An epitranscriptomic map of RNA modifications on integrated HPV18 expressed from HeLa cells

Human papillomavirus(HPV)-driven cancers remain a major global health burden, and understanding how regulatory mechanisms fine-tune viral gene expression is critical for developing new therapeutic strategies. Here, we reanalyse publicly available data from the HeLa cell line to map the epitranscriptomic landscape of HPV18 transcripts. We combine Oxford Nanopore direct RNA-sequencing reads from both native RNAs and in-vitro transcribed controls to identify a robust set of m6A sites supported by multiple tools, which we validate using an orthogonal chemical‑profiling assay. We further show that the modification rates at many of these sites are reduced upon knockdown or inhibition of components of the m6A writer-complex, indicating their dependence on the host methyltransferase machinery.

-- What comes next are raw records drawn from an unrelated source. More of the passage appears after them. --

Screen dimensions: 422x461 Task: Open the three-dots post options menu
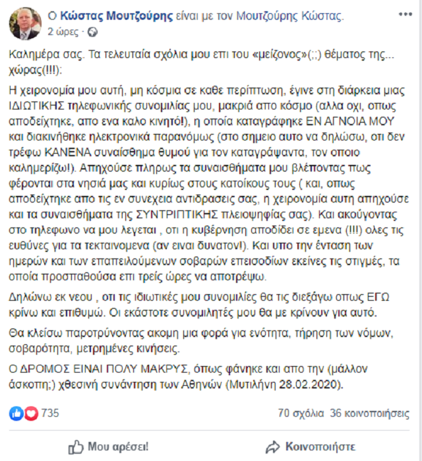click(x=406, y=14)
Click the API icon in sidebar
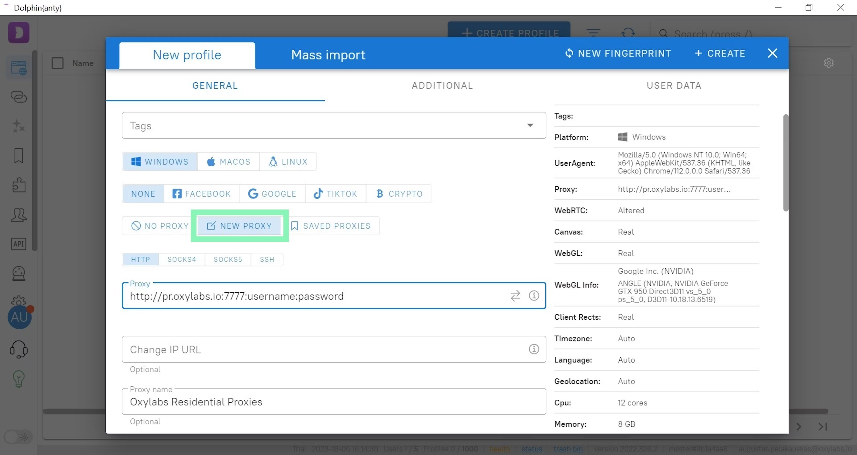The height and width of the screenshot is (455, 857). 19,243
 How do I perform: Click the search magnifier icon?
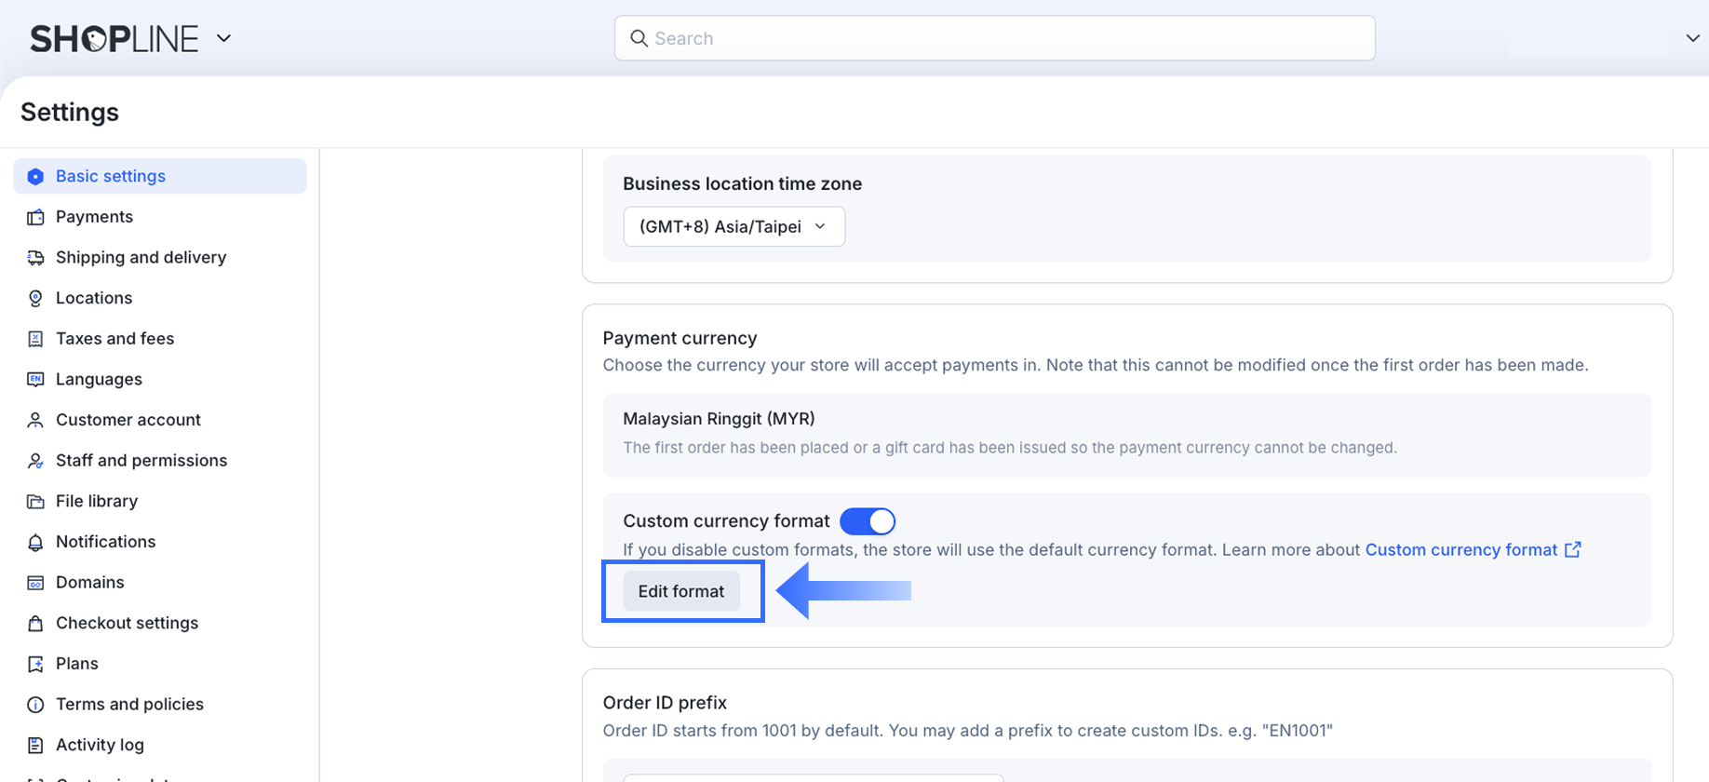639,38
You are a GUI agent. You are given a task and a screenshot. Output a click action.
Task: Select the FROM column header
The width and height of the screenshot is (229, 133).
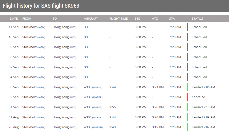tap(27, 19)
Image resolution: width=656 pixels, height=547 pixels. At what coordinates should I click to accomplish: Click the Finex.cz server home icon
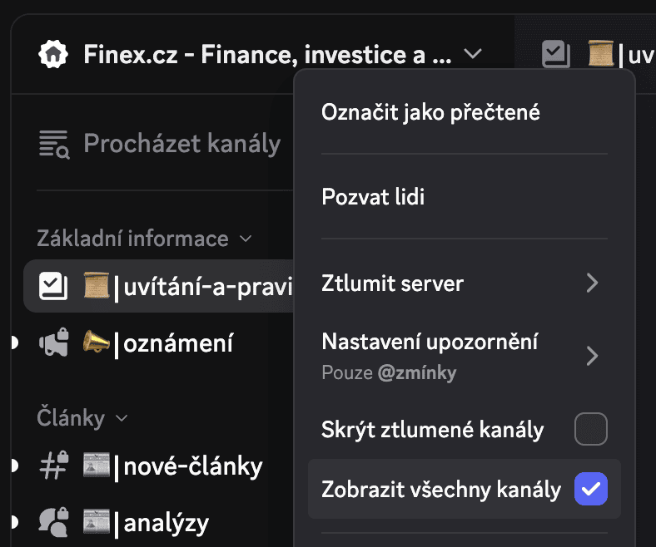53,56
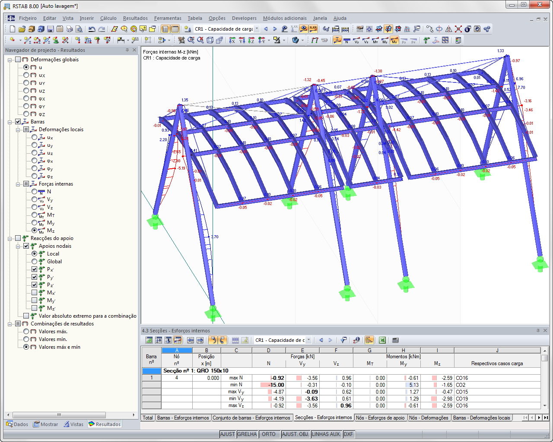Enable the Mx' support reaction checkbox
Viewport: 553px width, 442px height.
(x=35, y=293)
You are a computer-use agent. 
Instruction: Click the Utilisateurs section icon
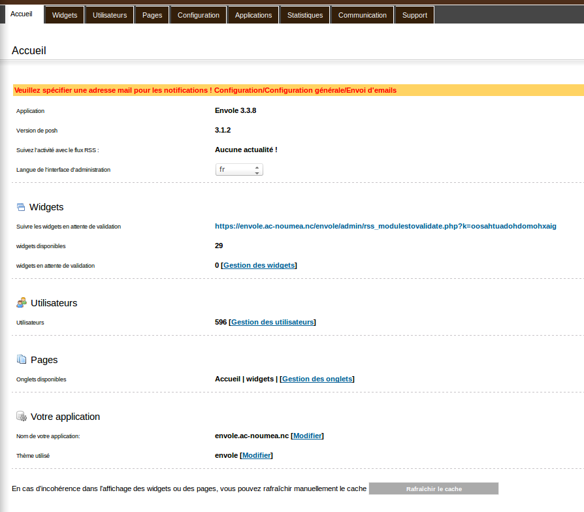pyautogui.click(x=21, y=303)
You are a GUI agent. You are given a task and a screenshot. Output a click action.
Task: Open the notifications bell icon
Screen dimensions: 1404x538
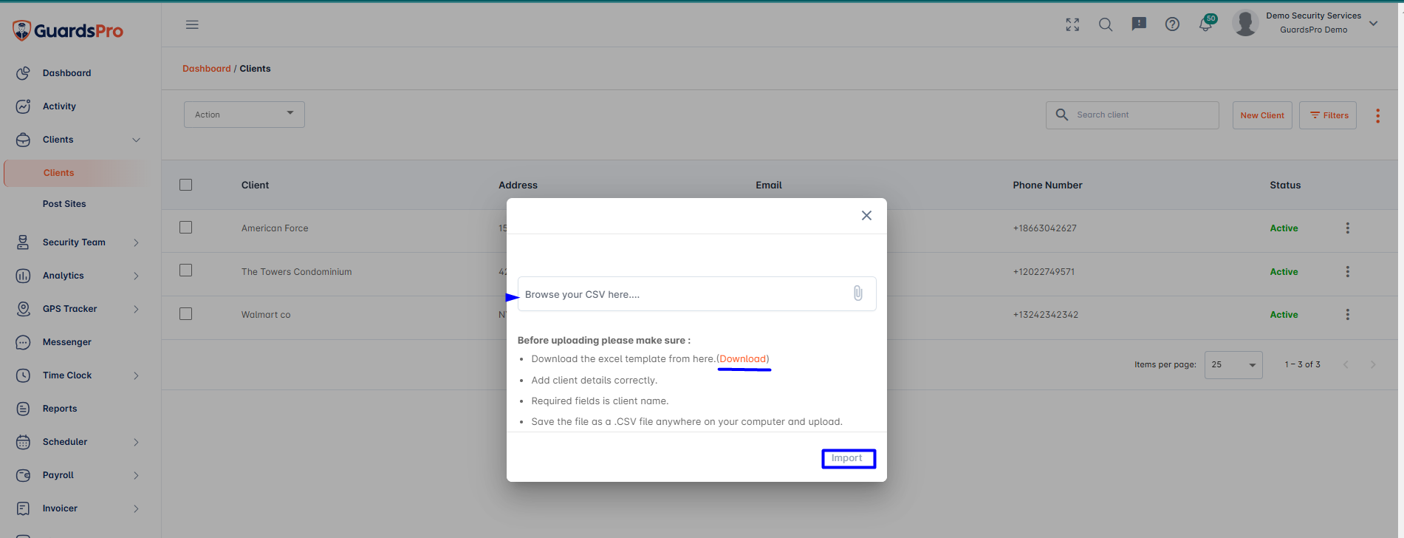[1205, 24]
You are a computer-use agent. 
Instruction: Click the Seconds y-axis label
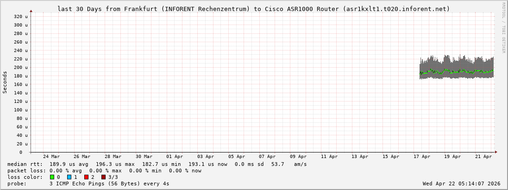[x=5, y=82]
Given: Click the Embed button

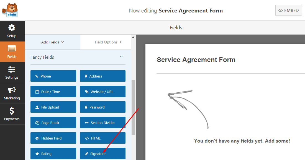Looking at the screenshot, I should [x=288, y=11].
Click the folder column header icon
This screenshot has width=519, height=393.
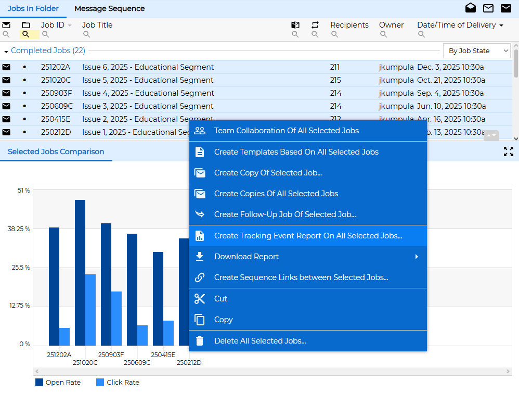(x=26, y=25)
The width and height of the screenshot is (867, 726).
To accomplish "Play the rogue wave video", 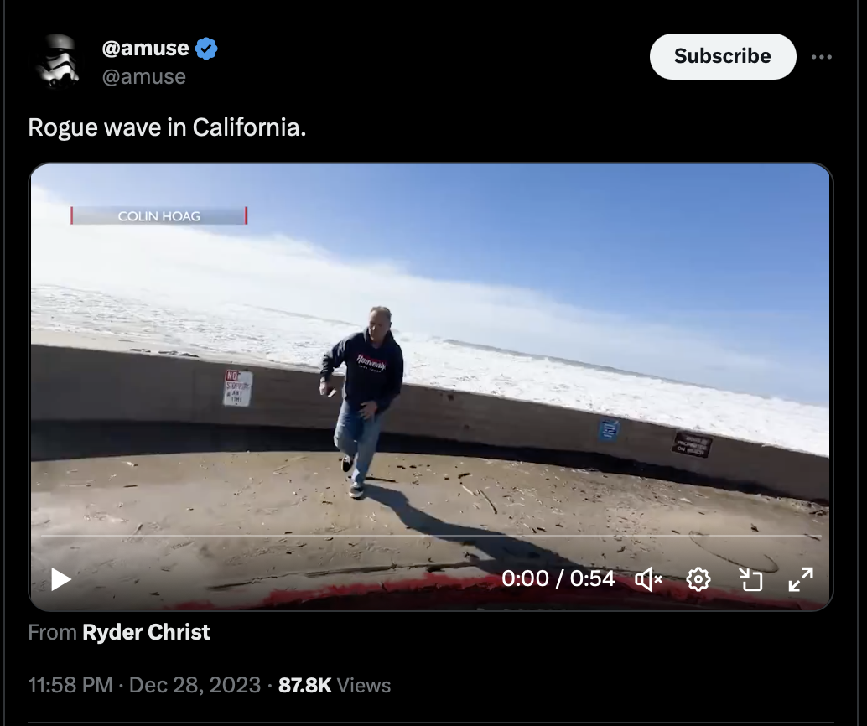I will pyautogui.click(x=61, y=579).
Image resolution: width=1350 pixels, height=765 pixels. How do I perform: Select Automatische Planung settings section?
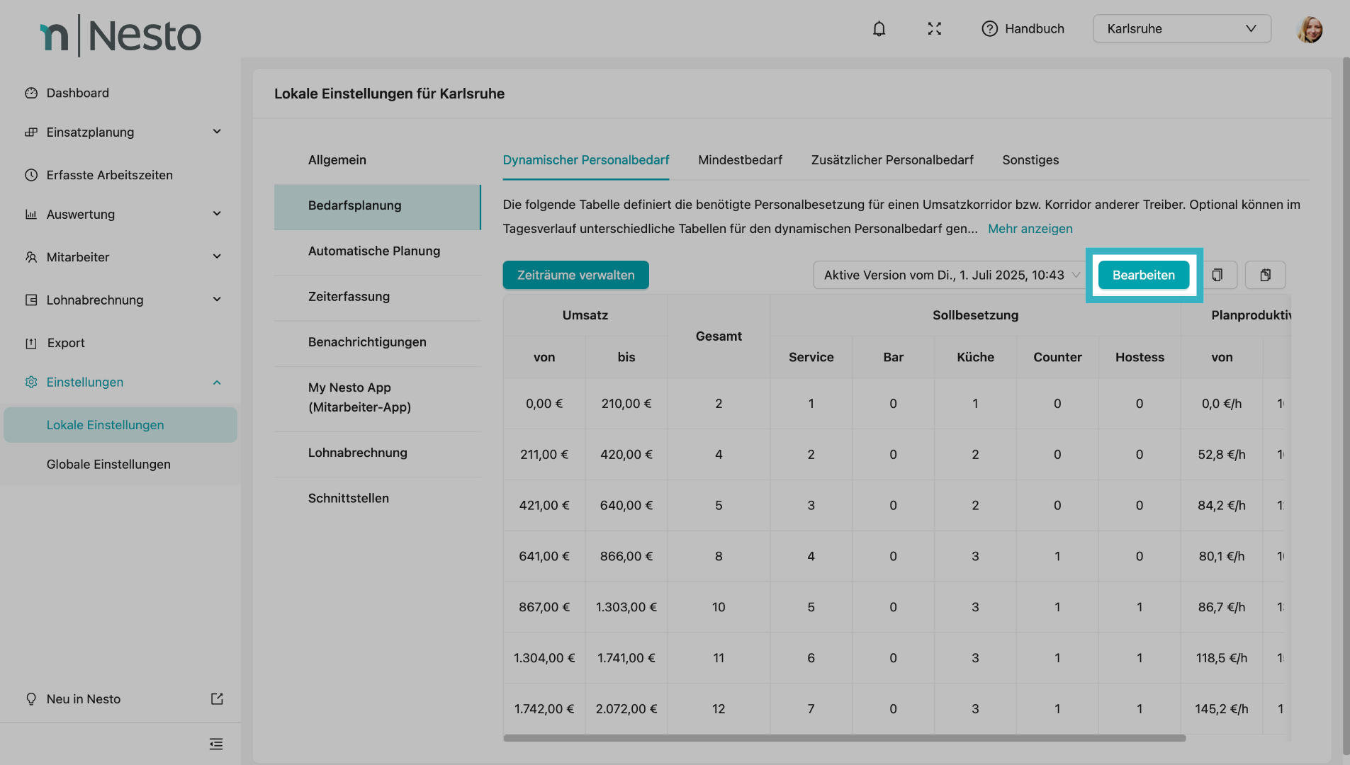pos(374,251)
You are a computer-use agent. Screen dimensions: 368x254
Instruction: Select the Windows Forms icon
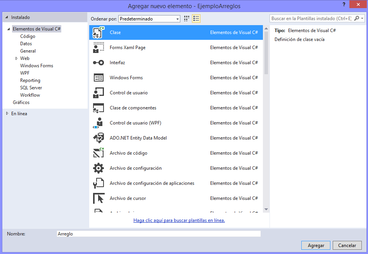99,78
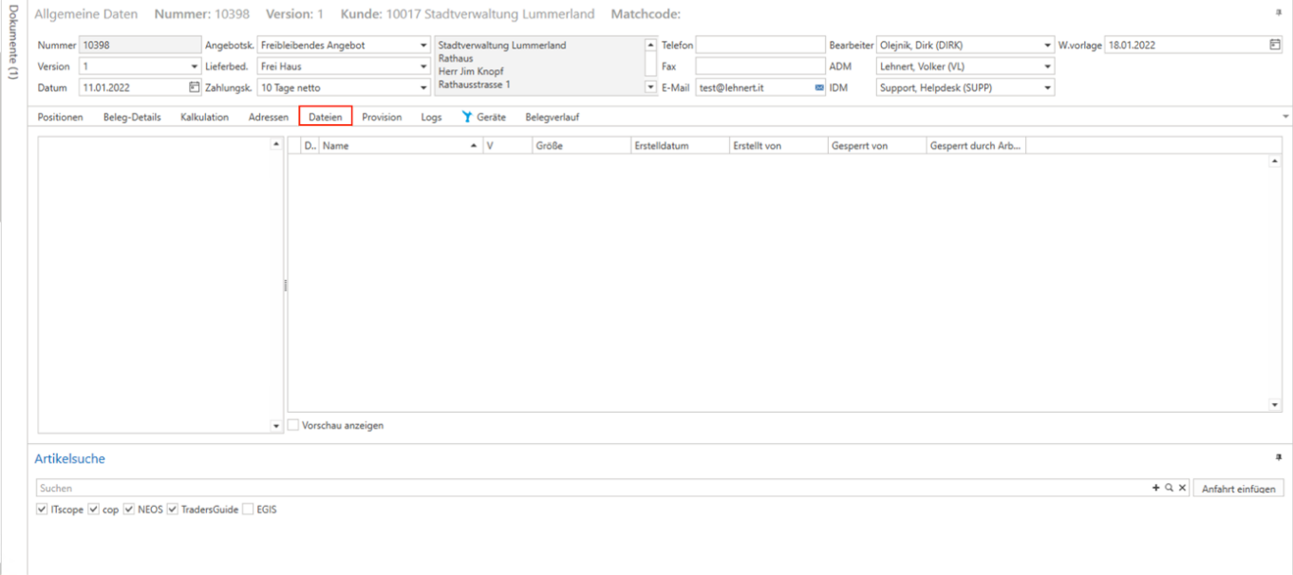Clear the article search with the X icon

(1182, 487)
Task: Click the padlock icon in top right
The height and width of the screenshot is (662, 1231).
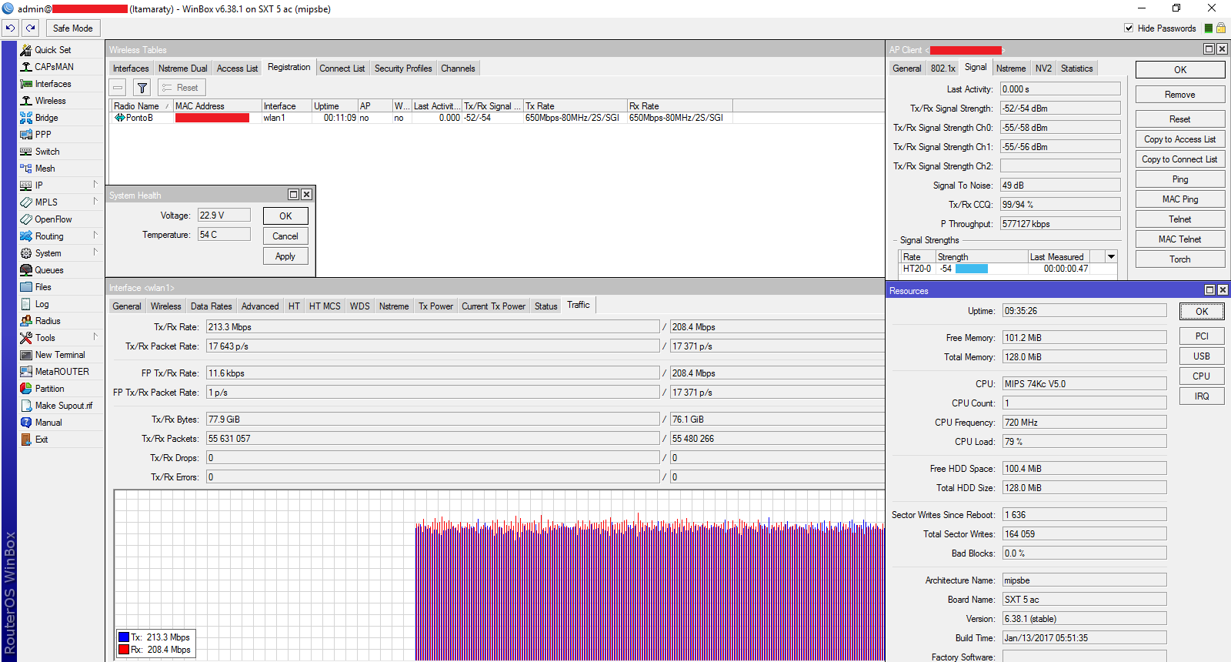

We also uncover a cluster of m6A marks upstream of the E6*I splice donor, which were strongly enriched in unspliced transcripts, implicating m6A in regulation of E6 intron retention. In contrast, we find no convincing evidence of m5C or pseudouridine in HPV18 transcripts. As the first high‑resolution epitranscriptomic map of HPV18, our study highlights a potential mechanistic link between m6A modification and viral RNA processing.